Archive for April, 2007

How Open Source Projects Survive Poisonous People

Friday, April 27th, 2007

/by apr/

Google Techtalks: How Open Source Projects Survive Poisonous People

Hugo van der Zee (with the Cyclos project) pointed me to this nice Google TechTalk Video from the subversion guys.

We are a tiny little project compared with giant projects such as subversion, and we are lucky that we don´t have the problems that they describe, but it´s good to be aware of them before they happen.

Interesting enough, I´ve identified the power-plant problem a couple of times through these years (“Hey, my new version of jPOS is almost ready!! I will send it for your review soon — I´ll call it jPOS 7). Understanding that this is actually a problem is a good first step to solving it.

jPOS 1.6.0 has been released

Saturday, April 21st, 2007

/by apr/

jPOS 1.6.0 (aka jPOS 6) represents almost two years of hard work that include bugfixes, performance tuning and new components as described in our ChangeLog as well as a completely redesigned component-oriented build environment pioneered by the jPOS-EE project.

jPOS 6, distributed under a GPLv2 license, is considered a stable release and is being used by Fortune 500 companies to process millions of transactions per day.

You can download it here.

We will move our development version to 1.6.1.

TransactionManager Continuations

Friday, April 6th, 2007

/by apr/

I’m happy to announce a new and exciting TransactionManager’s feature — drum roll… PAUSE… :)CONTINUATIONS!.
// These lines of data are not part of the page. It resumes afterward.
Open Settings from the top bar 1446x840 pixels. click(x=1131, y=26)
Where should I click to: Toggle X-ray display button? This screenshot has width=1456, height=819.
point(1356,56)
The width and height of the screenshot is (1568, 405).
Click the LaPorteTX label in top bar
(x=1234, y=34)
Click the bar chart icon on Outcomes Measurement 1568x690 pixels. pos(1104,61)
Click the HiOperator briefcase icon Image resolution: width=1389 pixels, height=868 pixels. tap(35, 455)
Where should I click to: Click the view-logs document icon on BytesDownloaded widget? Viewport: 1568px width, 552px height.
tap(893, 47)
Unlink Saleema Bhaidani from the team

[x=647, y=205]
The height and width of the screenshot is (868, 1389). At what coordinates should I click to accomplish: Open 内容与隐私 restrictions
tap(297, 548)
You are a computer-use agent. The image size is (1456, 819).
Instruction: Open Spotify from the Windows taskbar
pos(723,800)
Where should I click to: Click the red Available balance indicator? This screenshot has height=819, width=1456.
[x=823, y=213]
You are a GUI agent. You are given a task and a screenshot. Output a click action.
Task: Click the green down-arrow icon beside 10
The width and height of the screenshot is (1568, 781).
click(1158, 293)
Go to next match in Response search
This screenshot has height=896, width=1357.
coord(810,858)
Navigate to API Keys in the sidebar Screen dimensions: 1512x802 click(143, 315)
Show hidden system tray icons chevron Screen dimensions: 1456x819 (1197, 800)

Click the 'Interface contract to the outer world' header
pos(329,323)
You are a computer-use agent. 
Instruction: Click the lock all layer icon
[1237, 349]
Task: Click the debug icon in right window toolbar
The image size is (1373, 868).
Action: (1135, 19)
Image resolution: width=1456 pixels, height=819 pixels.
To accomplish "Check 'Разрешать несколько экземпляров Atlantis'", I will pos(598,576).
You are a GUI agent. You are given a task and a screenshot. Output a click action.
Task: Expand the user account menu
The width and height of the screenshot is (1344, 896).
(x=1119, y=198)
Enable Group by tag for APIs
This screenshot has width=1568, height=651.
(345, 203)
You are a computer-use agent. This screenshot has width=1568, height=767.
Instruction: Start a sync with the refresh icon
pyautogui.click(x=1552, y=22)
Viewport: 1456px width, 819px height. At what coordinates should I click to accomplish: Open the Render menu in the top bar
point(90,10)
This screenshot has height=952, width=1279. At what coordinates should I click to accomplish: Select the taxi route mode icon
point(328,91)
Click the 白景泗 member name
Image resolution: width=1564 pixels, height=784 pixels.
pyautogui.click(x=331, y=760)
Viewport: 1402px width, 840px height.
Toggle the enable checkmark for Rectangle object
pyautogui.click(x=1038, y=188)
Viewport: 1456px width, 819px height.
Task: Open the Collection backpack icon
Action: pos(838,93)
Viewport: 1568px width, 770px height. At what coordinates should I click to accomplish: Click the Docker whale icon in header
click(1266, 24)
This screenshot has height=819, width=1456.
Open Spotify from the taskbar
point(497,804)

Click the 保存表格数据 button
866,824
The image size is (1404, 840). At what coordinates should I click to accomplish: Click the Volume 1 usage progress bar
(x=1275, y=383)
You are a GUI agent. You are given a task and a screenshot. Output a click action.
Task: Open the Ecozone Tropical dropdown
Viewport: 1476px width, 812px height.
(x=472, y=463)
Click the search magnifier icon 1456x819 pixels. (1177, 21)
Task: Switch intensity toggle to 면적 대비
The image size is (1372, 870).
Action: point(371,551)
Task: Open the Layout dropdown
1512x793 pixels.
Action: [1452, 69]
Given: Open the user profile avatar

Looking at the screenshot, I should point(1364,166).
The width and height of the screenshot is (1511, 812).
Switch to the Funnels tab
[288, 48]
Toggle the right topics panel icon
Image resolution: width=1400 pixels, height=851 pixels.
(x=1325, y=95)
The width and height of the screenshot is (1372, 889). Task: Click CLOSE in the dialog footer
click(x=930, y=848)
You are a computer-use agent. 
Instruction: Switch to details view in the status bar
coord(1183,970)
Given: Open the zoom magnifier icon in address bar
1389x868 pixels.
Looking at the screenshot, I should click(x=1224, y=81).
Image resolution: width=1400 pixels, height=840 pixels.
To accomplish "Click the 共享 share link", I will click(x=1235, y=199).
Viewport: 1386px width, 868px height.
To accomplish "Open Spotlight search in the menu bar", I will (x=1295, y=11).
You can now PAUSE a transaction (at a participant boundary) by returning PREPARED|PAUSE (or ABORTED|PAUSE).

The transaction gets suspended and resumes once you place it again in the TransactionManager’s queue (i.e. by calling txnmgr.queue (Context)).

Why this is important to us?

Imagine you have a transaction manager configured to run 100 simultaneous sessions. Even if 100 is a big number, when you depend on external components (such as a remote host) that can go slow you can easily exhaust all sessions.

When you have a single remote host and it goes slow, there’s nothing you can do about it, but when you connect to multiple acquirers and one of them goes slow, you don’t want to penalize the rest.

This problem has been described here where we use multiple TransactionManagers (one per remote host) with a pre-configured reasonable number of sessions and we forward transactions from one transaction manager to the next.

With continuations, we can split a participant that has to wait on remote events (i.e. a QueryHost or QueryHSM kind of participant). The first one just sends the request to the remote system and returns PREPARED|PAUSE. The session gets free and ready to process new transactions.

Once we receive a response, we just queue the Context back into the TransactionManager (I’ll add a Context.resume() method to ease finding the right space and queue) and the transaction continue processing.